Science says it's rare for men to be cuckolded into raising children not their own

Golden Eagle chicks in their nest in Scotland. Dan Kitwood/Getty Images

Very few fathers have, despite the popularity of the cuckold in fiction, unknowingly raised children not biologically their own, according to the latest scientific studies.

Researchers, writing in journal Trends in Ecology & Evolution, say the the collective evidence challenges the idea that it pays, evolutionarily speaking, to sleep around.

“Media and popular scientific literature often claim that many alleged fathers are being cuckolded into raising children that biologically are not their own,” says Maarten Larmuseau of KU Leuven in Belgium.

“Surprisingly, the estimated rates within human populations are quite low, around 1% or 2%.”

Those rates apparently haven’t changed much despite the fact that people in the past didn’t have access to modern contraceptives.
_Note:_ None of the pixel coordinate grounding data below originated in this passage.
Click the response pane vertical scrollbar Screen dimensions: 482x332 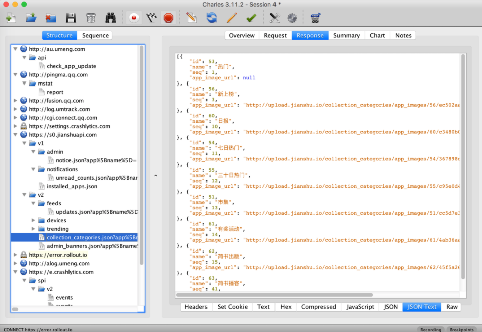(463, 166)
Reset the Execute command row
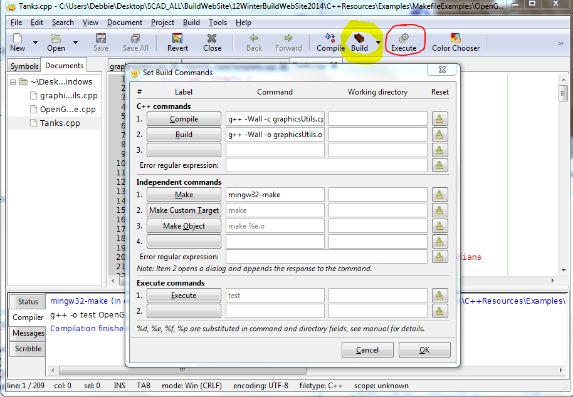This screenshot has width=573, height=397. (x=440, y=296)
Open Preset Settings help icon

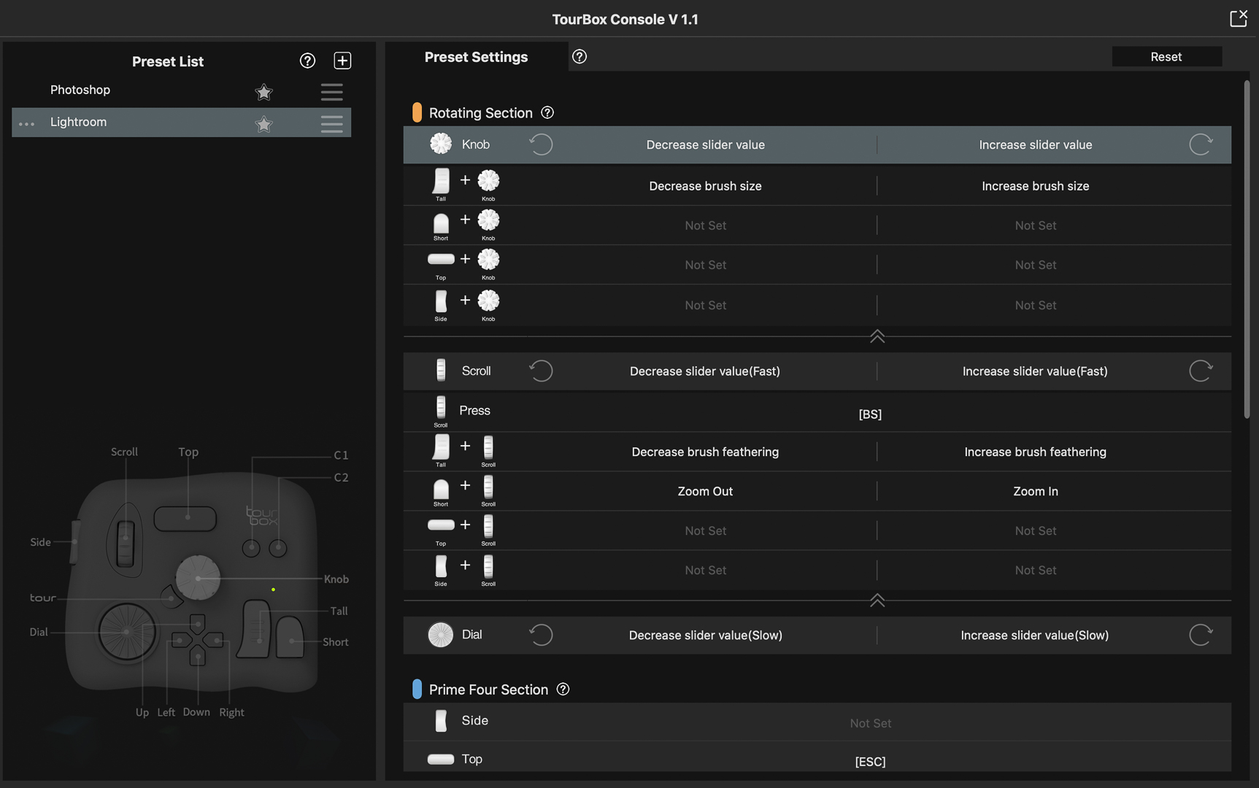(x=580, y=57)
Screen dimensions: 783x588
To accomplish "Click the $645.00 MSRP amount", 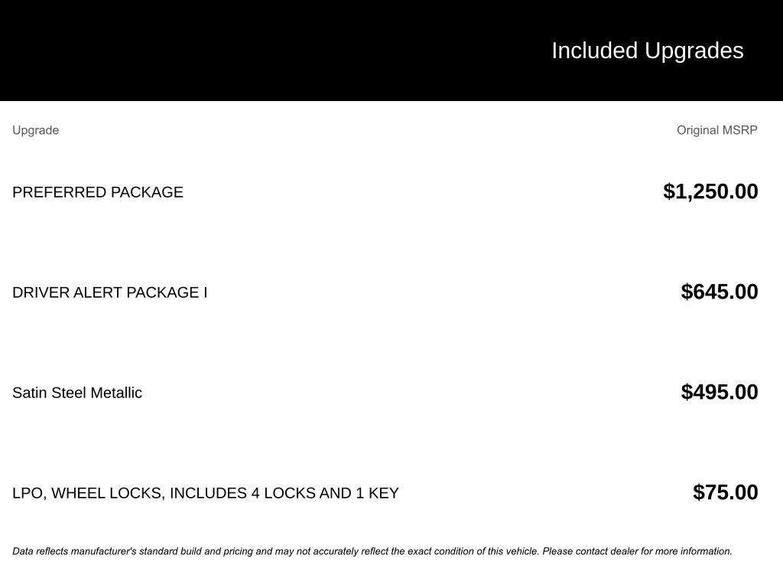I will point(720,292).
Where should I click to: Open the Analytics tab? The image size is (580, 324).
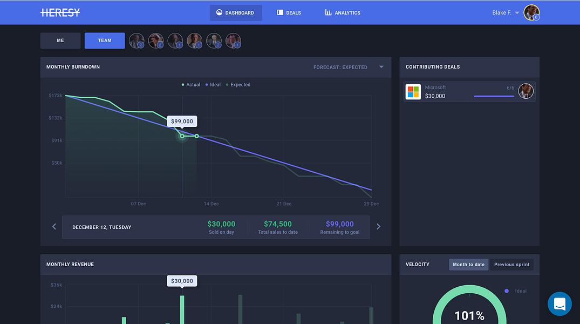[343, 12]
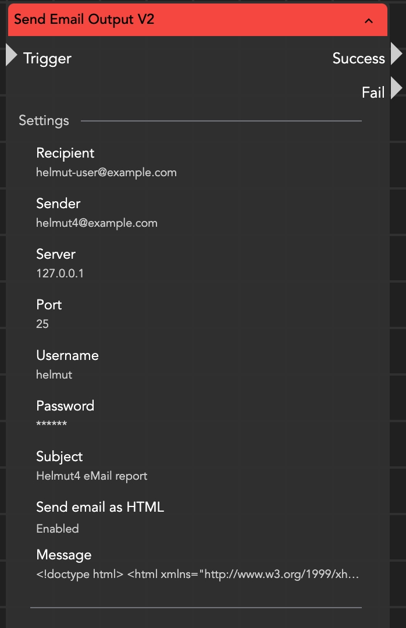Collapse the node with the chevron icon
406x628 pixels.
click(368, 21)
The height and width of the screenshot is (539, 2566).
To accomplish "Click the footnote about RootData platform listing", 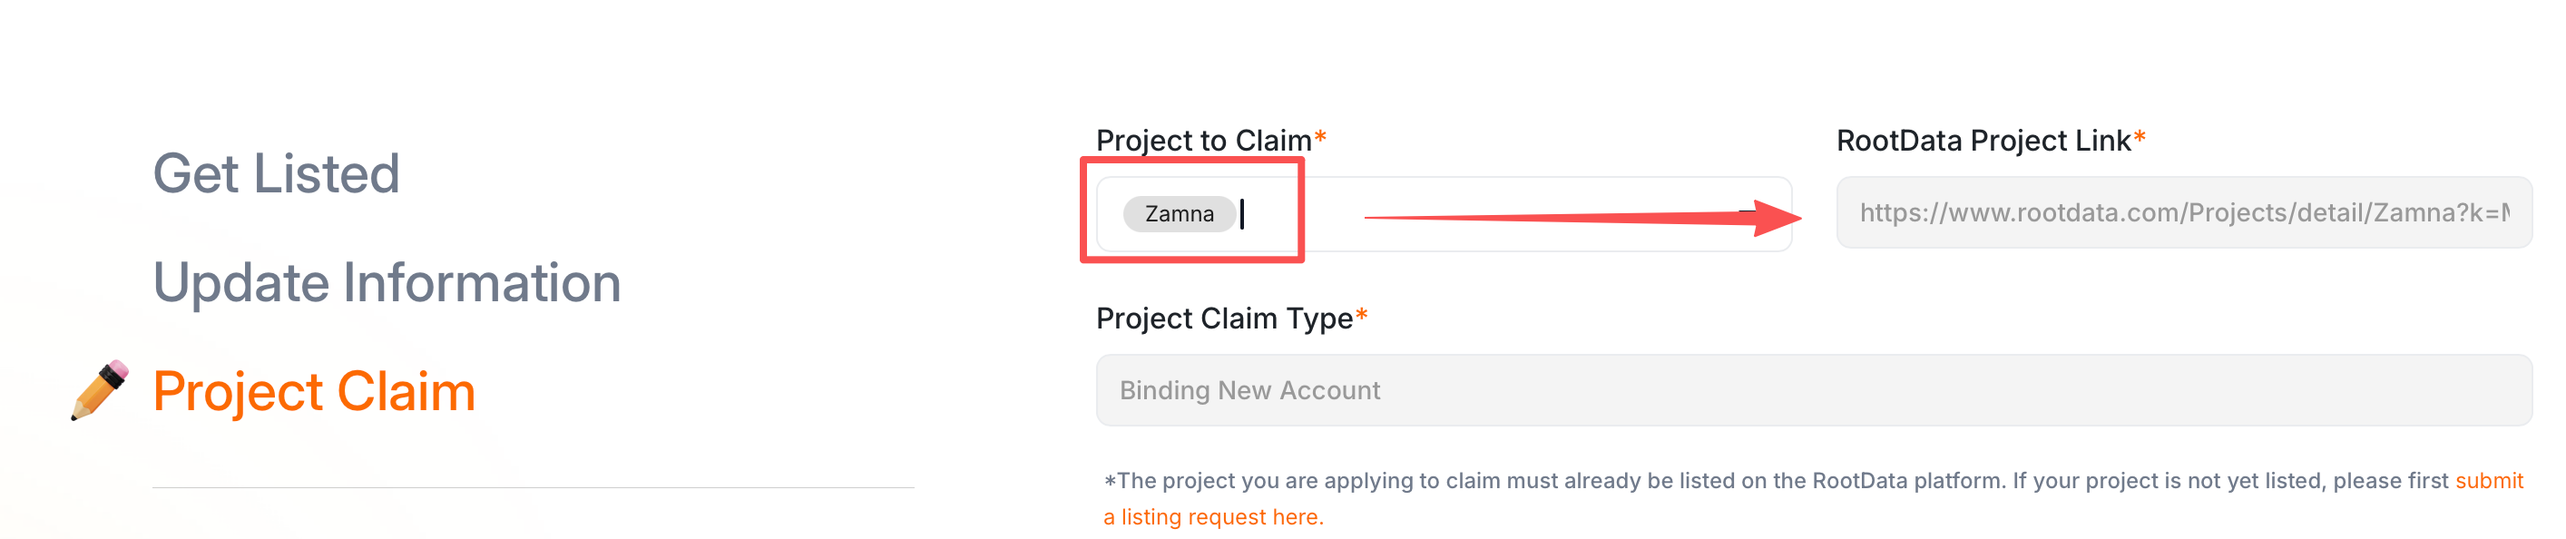I will [1773, 481].
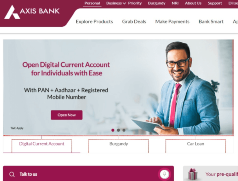
Task: Expand the Business dropdown menu
Action: point(116,3)
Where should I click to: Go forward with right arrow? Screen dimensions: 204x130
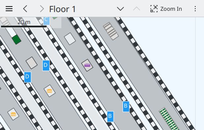pyautogui.click(x=42, y=9)
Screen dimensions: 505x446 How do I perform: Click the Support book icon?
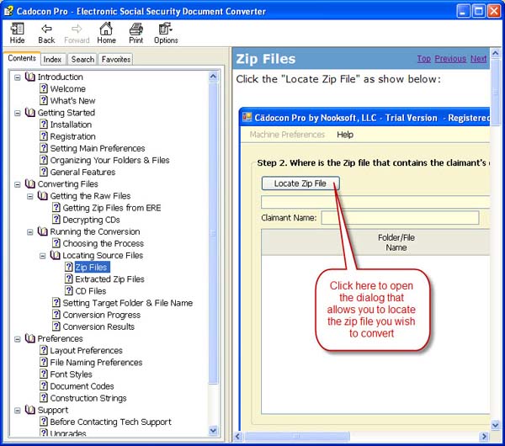(x=30, y=411)
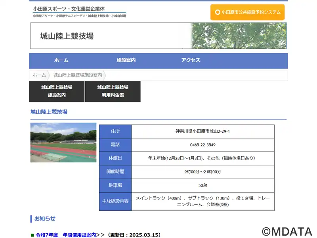The height and width of the screenshot is (238, 317).
Task: Open the 小田原市公共施設予約システム button
Action: [x=247, y=12]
“For us, it came as a surprise that several recent studies also estimated historical rates of cuckoldry in other human populations, and came up with equally low estimates in South Africa, Italy, Spain and Mali,” he says.

The findings suggest that any potential advantage of cheating in order to have children with better attributes is offset for the majority of women by the potential costs.

Those include spousal aggression, divorce or reduced paternal investment by the social partner or his relatives.

“The observed low cuckoldry rates in contemporary and past human populations challenge clearly the well-known idea that women routinely ‘shop around’ for good genes by engaging in extra-pair copulations to obtain genetic benefits for their children,” says Larmuseau.